TMIC-26. MiR-181a CONTROLS THE OSTEOPONTIN-MEDIATED IMMUNE CIRCUIT IN GLIOBLASTOMA

INTRODUCTION: MiRNAs can silence a broad gene set, which may benefit heterogeneous tumors such as glioblastoma. Osteopontin has been shown to have an oncogenic role in a variety of cancers and may have immune modulatory effects on macrophages. The current study focuses on using miRNAs to target osteopontin in tumor cells and to modulate immune cells to elicit an antitumor effect. METHODS: Genome-wide profiling followed by evaluation of expression levels of miRNAs and osteopontin were measured using quantitative real time PCR and ELISA in mouse and human glioblastoma and macrophages. Luciferase assays were used to determine the binding potential of miRNAs to osteopontin mRNA. miRNA mimics and forced overexpression using lentiviruses were used to target osteopontin in immune competent murine models of glioblastoma. Nano string profiling and Gene Set Enrichment Analysis (GSEA) were conducted to identify differences in biological states. RESULTS: Microarray analysis demonstrated that osteopontin was the most significantly upregulated gene in human glioblastoma-associated infiltrating macrophages that had originated from matched circulating monocytes, and this was validated using qPCR. Based on the 3`UTR sequence of osteopontin, bioinformatics tools identified 5 miRNAs that are conserved and would be able to modulate osteopontin expression. Luciferase assays confirmed that the miR-181 family regulates osteopontin expression.
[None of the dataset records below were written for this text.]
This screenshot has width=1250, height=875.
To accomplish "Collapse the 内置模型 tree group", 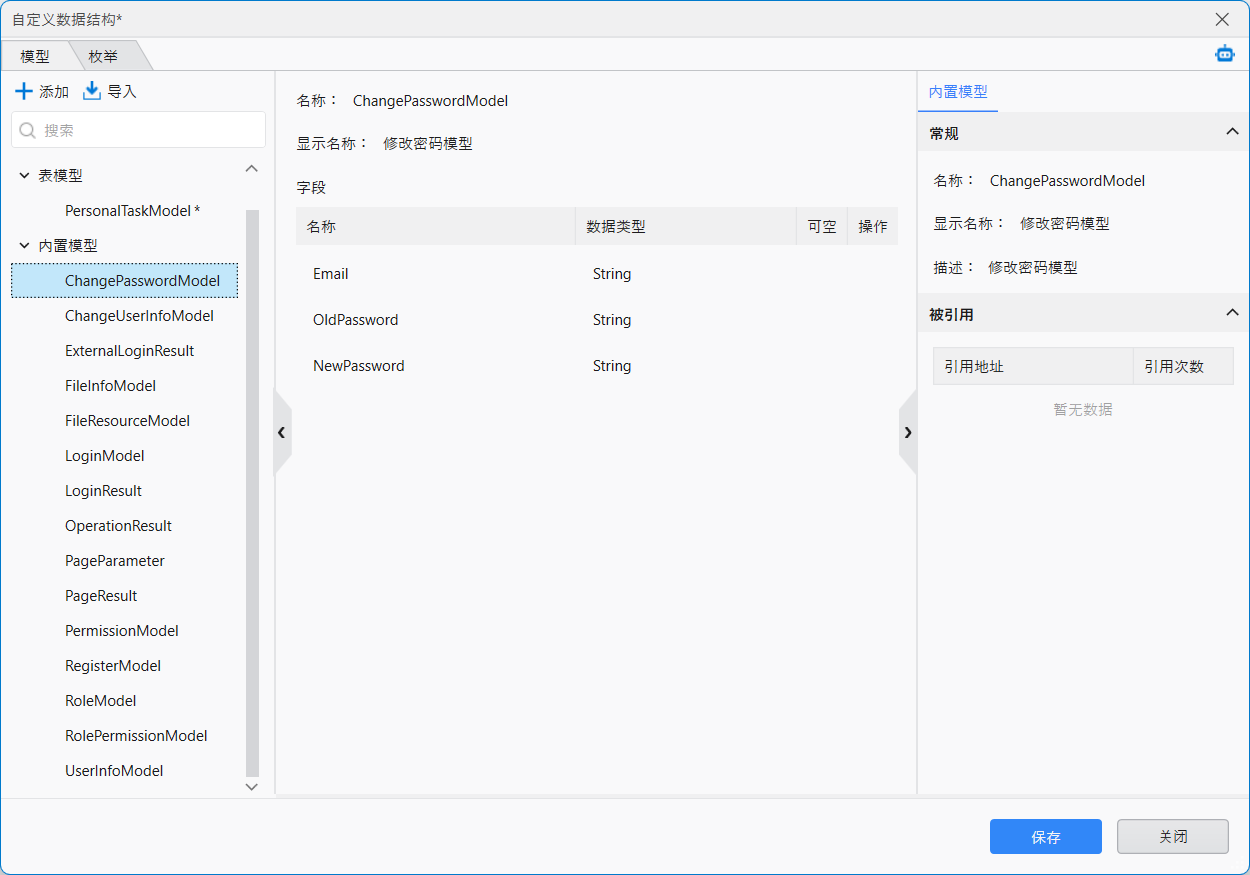I will (x=25, y=246).
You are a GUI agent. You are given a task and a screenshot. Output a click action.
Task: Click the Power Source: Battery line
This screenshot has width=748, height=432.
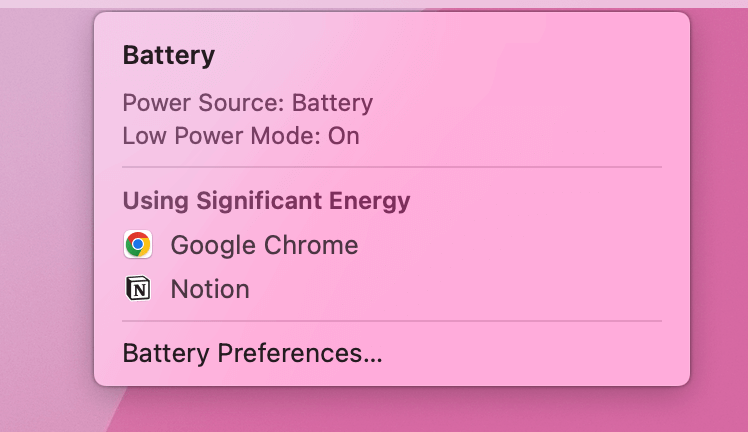(x=248, y=103)
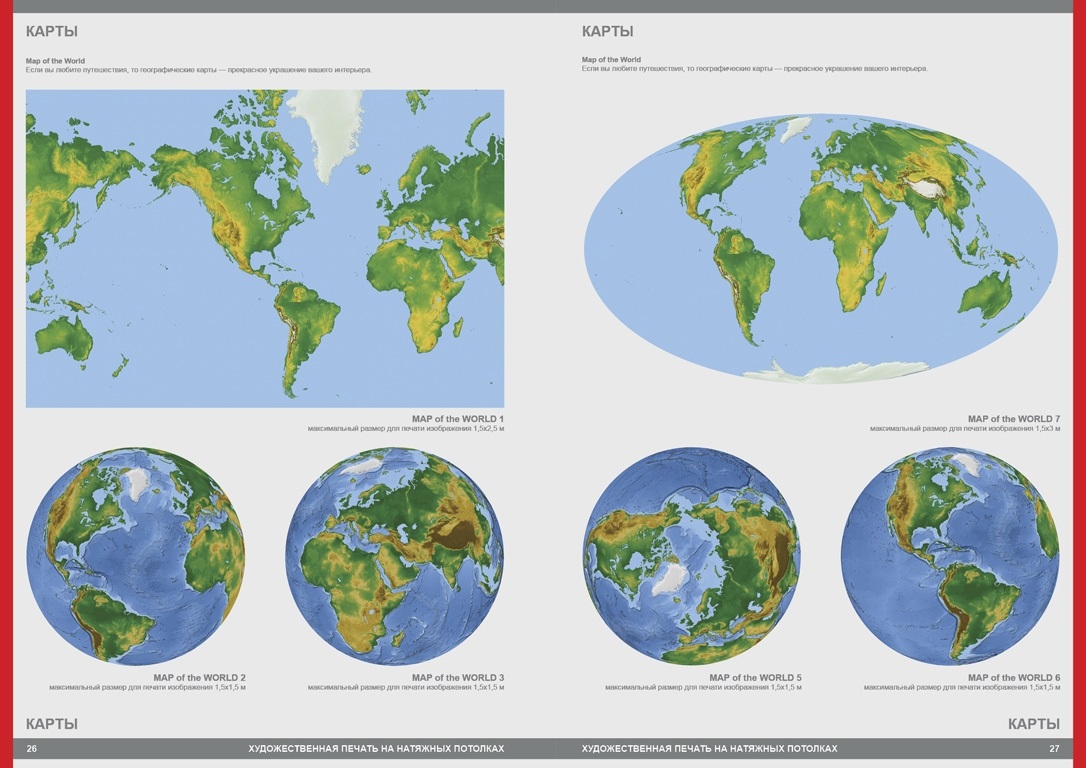Click the КАРТЫ label at bottom of left page
The width and height of the screenshot is (1086, 768).
click(51, 724)
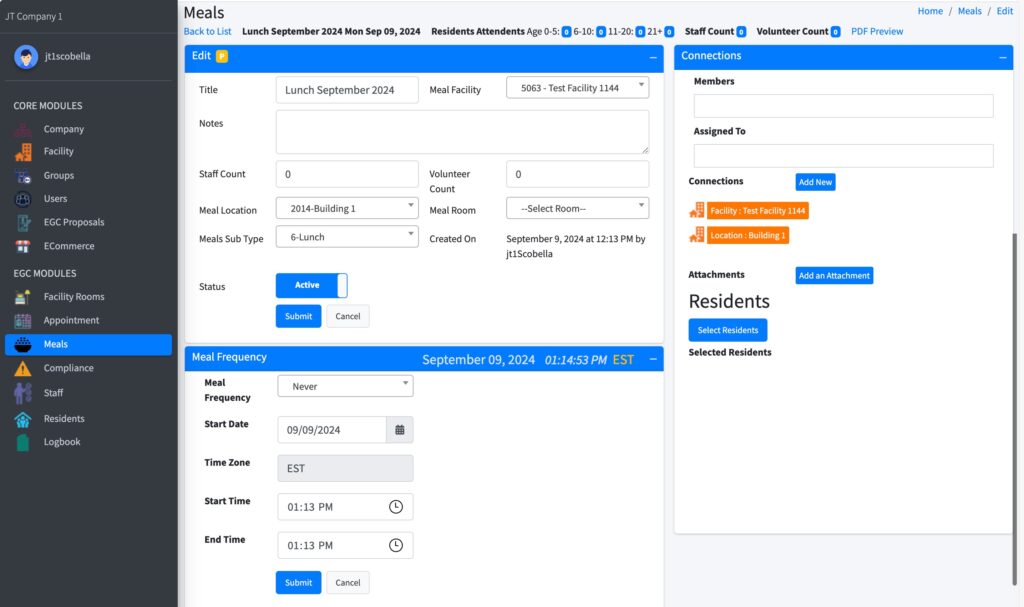Click the Select Residents button
This screenshot has width=1024, height=607.
(727, 330)
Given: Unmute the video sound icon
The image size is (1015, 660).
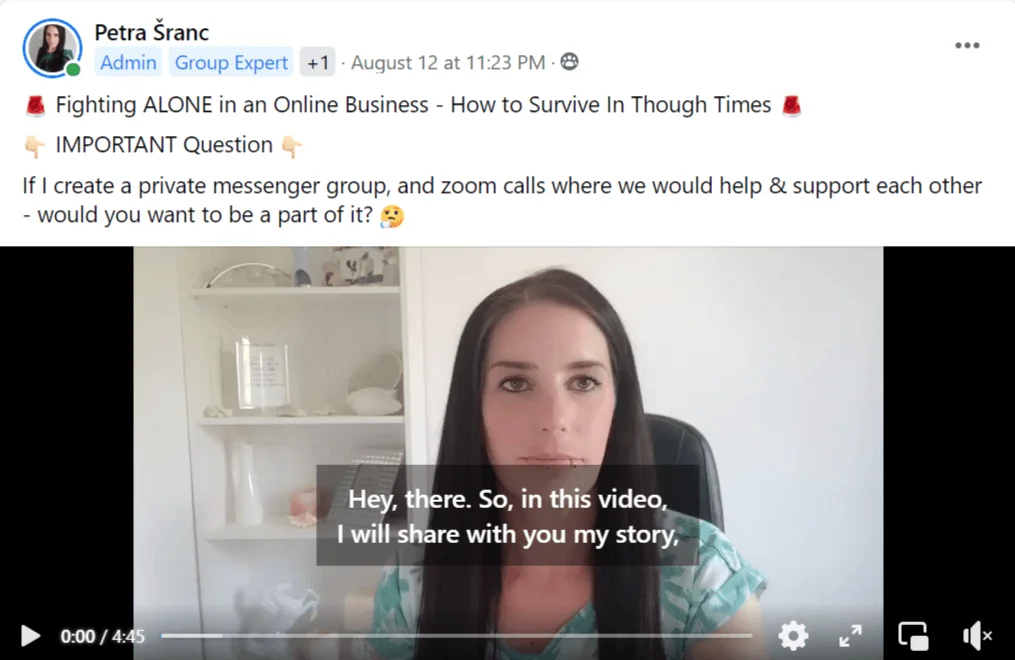Looking at the screenshot, I should [x=976, y=636].
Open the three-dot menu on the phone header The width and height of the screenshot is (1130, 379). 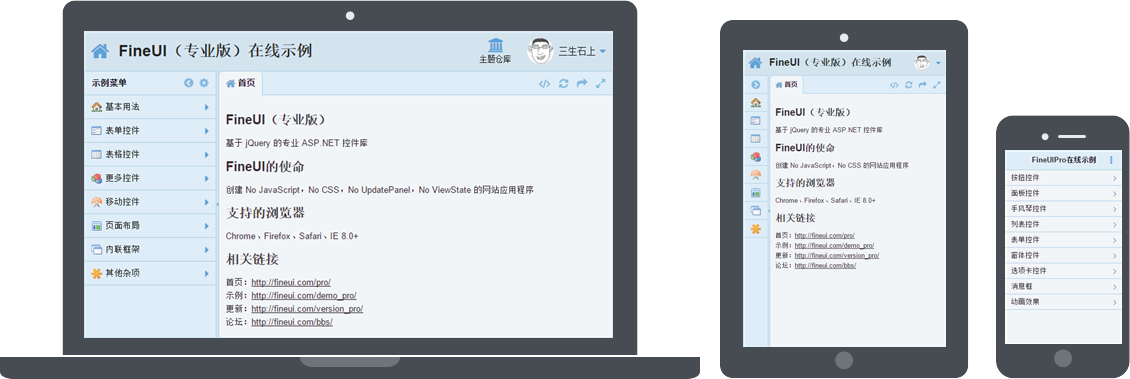tap(1111, 160)
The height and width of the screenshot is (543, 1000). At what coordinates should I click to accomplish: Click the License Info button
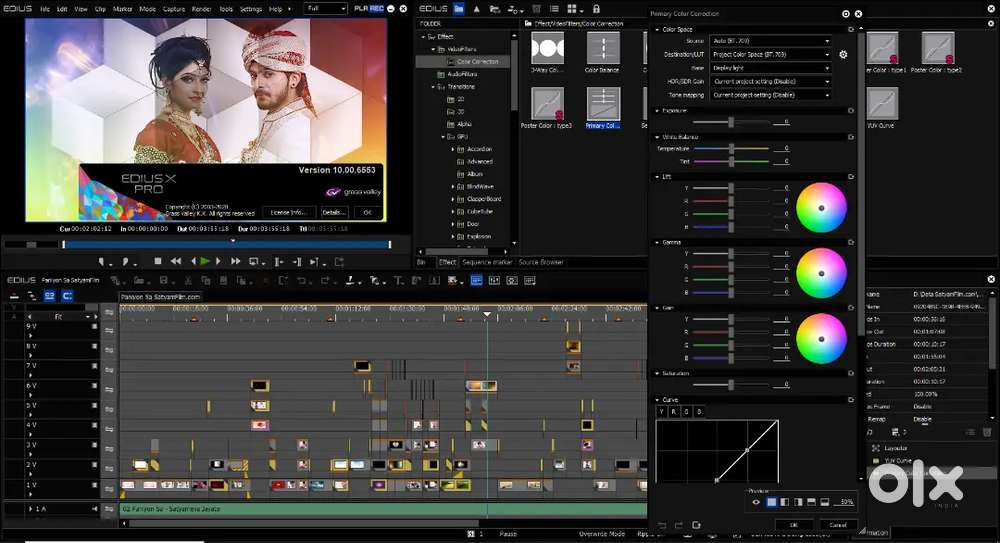pyautogui.click(x=287, y=212)
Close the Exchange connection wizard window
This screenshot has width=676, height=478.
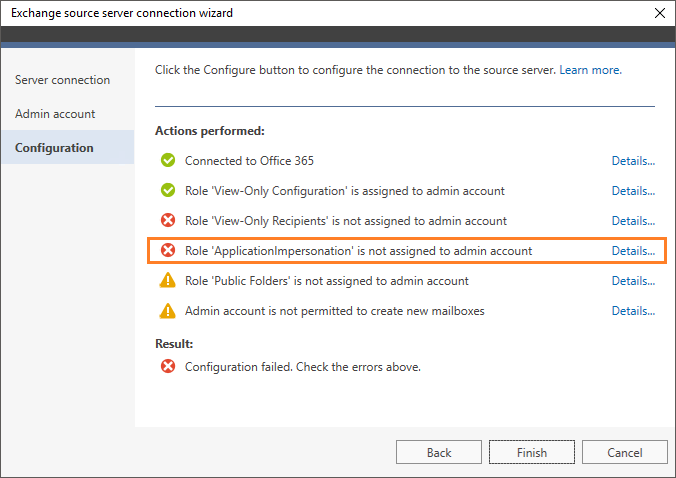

Overexpression of miR-181a in glioblastoma cells led to their decreased proliferation and increased apoptosis in vitro. miR-181a treatment of immune competent mice bearing intracranial glioblastoma demonstrated a 22% increase in median survival time relative to control mice (p=0.006). CONCLUSIONS: miR-181a controls osteopontin expression in both glioblastoma and macrophages by regulating their proliferation and apoptosis.